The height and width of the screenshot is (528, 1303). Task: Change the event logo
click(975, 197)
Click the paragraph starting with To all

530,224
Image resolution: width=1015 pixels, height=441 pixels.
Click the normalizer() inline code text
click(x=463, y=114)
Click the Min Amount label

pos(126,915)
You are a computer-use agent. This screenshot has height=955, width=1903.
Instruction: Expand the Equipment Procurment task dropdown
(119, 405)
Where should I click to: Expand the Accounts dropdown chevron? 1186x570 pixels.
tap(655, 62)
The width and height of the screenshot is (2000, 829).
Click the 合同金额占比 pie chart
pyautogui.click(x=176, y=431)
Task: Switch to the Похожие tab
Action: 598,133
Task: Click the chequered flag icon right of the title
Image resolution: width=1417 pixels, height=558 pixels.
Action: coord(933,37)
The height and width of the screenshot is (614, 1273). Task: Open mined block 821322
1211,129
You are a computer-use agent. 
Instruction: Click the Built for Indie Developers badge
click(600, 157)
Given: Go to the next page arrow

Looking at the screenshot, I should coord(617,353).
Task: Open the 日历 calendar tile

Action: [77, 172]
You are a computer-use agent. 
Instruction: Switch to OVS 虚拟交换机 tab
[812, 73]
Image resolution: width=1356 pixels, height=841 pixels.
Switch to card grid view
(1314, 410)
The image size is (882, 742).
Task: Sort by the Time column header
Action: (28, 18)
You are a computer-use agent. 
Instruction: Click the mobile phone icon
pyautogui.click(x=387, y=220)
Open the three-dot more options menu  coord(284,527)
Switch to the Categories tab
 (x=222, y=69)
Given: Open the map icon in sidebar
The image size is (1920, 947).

___

▶ _What you are asked to do_
The line with "Task: Open the 日历 calendar tile" marks where to start. Transcribe from there through the final line of the records, exactly and with nothing added.

▶ _Response to the task_
Task: Open the 日历 calendar tile

Action: [77, 172]
You are a computer-use agent. 
Instruction: Switch to OVS 虚拟交换机 tab
[812, 73]
Image resolution: width=1356 pixels, height=841 pixels.
Switch to card grid view
(1314, 410)
The image size is (882, 742).
Task: Sort by the Time column header
Action: (28, 18)
You are a computer-use agent. 
Instruction: Click the mobile phone icon
pyautogui.click(x=387, y=220)
Open the three-dot more options menu  coord(284,527)
Switch to the Categories tab
 (x=222, y=69)
Given: Open the map icon in sidebar
The image size is (1920, 947).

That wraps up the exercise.